Danışman: AYSU AKALIN

Özet:

20. yüzyılda, karakteristik üsluplar birliğinin kırılmasıyla başlayan modern dönem, toplumlar üzerinden konuşulan kimlik sorunsalının, bugün, binalar ve mimarları üzerinden konuşulmasına zemin hazırlamıştır. Günümüze kadar devam eden bu süreçte, giderek artan özgürleştirici söylemler ve gelişen teknoloji, ben' kavramının ön plana çıkmasını sağlamış; mimarın kimliğini de bu yönde etkilemiştir. Ancak, 21. yüzyılın en büyük sorunlarından biri haline gelen taklit ve tekrar kavramları, farklı olma arzusu ve yaratıcılığın tetiklenmesinin bir getirisi olarak mimari pratikte yerini almıştır. Mimar, bir taraftan kendi kimliğini oluşturma, bir taraftan da yer ile ilişkilenme ya da kendi bağlamını üretme gayretindedir.
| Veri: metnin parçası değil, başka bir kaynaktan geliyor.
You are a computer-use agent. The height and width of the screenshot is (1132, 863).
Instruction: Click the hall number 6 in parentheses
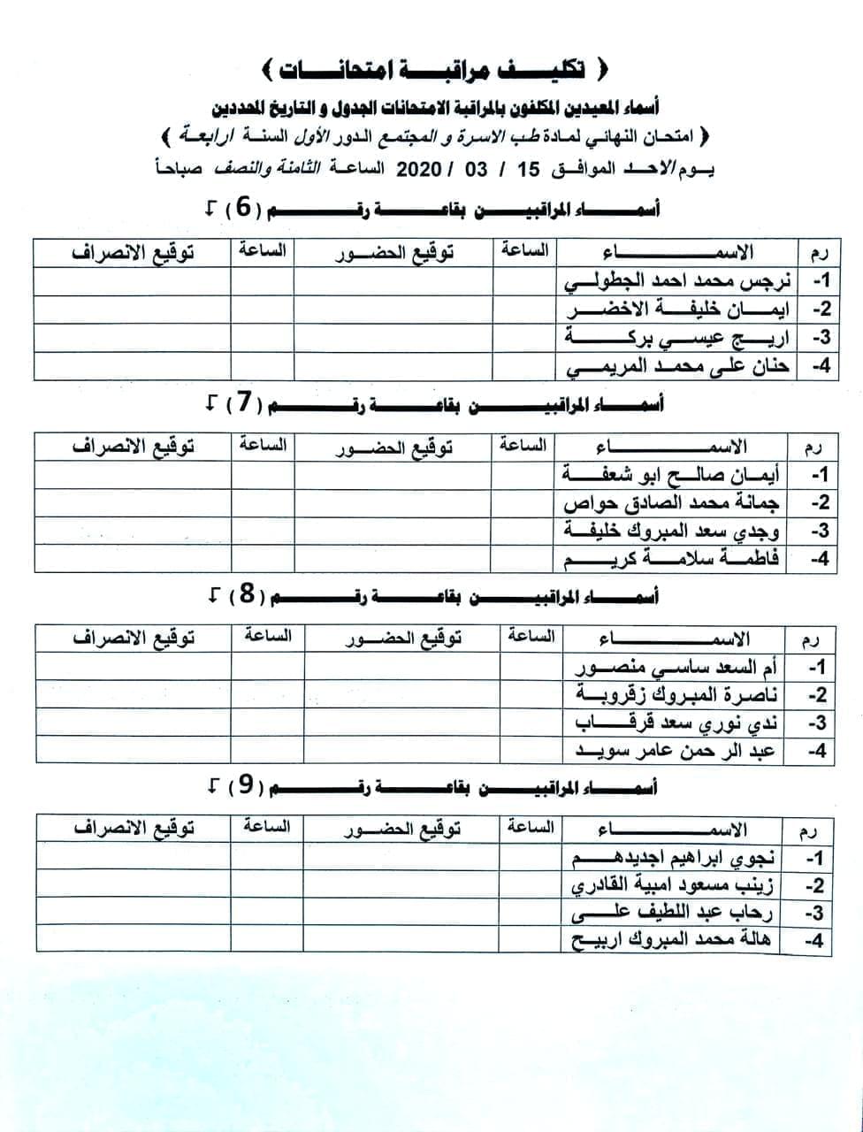pyautogui.click(x=241, y=209)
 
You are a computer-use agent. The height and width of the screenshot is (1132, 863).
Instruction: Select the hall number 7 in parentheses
pyautogui.click(x=240, y=403)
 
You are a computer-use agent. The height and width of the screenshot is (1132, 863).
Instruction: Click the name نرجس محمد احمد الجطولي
pyautogui.click(x=679, y=282)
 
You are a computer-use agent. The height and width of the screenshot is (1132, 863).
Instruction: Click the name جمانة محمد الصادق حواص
pyautogui.click(x=672, y=503)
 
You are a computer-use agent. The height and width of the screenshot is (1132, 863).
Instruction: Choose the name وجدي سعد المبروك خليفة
pyautogui.click(x=672, y=532)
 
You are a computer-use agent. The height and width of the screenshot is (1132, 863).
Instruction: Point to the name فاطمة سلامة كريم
pyautogui.click(x=672, y=560)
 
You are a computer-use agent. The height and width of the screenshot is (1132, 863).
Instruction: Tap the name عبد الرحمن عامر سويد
pyautogui.click(x=676, y=752)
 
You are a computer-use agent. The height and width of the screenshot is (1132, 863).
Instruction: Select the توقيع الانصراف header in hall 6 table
pyautogui.click(x=134, y=252)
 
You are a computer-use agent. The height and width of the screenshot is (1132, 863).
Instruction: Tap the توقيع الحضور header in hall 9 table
pyautogui.click(x=402, y=830)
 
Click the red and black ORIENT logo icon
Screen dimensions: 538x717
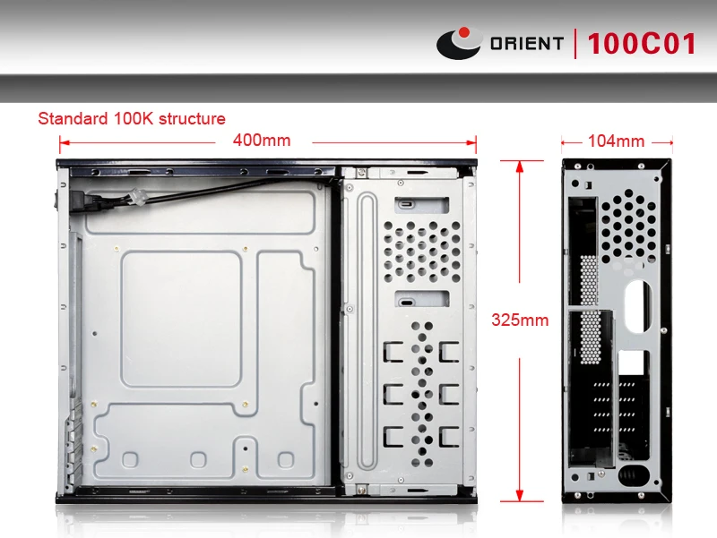coord(459,43)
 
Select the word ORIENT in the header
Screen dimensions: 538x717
coord(527,43)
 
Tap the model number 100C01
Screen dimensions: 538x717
coord(642,44)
Dolayısıyla, bir tasarım yaparken mimar bir başkasından etkilenebilmekte ya da kendini aynen ya da farklılaşarak tekrarlayabilmektedir. Bu çalışmada, mimarın, kimliğini oluşturan değerlerden ya da tutkularından ödün vermek istememesi, Karina Moraes Zarzar'ın d-gen havuzu' olarak tanımladığı kavram ile açıklanmaktadır. Bu bakış açısıyla, Hilda Heynen'in mimarlık mimetik bir disiplindir' söyleminden yola çıkılarak, mimarın genlerinin etkisiyle kurguladığı bağlamsal ilişki, eleman tekrarında Le Corbusier; form tekrarında Santiago Calatrava, Daniel Libeskind, Bjarke Ingels ve malzeme/doku tekrarında Herzog & de Meuron'un gen havuzları üzerinden incelenmiştir. Günümüzde, mimarın, mutasyon(lar) eşliğinde gerçekleştirdiği form tekrarı sıklıkla görülmekle birlikte, özellikle eleman ölçeğinde gerçekleşen tekrara nadiren rastlanmaktadır. Tez kapsamında, Tabanlıoğlu Mimarlık projeleri ve uygulamaları, eleman tekrarı bazında ele alınarak, kanopi ve cephe sistem örnekleri ve mutasyonları, yer ile kurulmaya çalışılan bağlamsal ilişki beraberinde irdelenmiştir. Çalışma, yer ile kurulan diyalogda, bağlamın mimar kimliği üzerindeki etkisini göstermiş; Deleuze'un tekrar, farkı ortaya çıkarmak için bir araçtır' savını doğrulamıştır.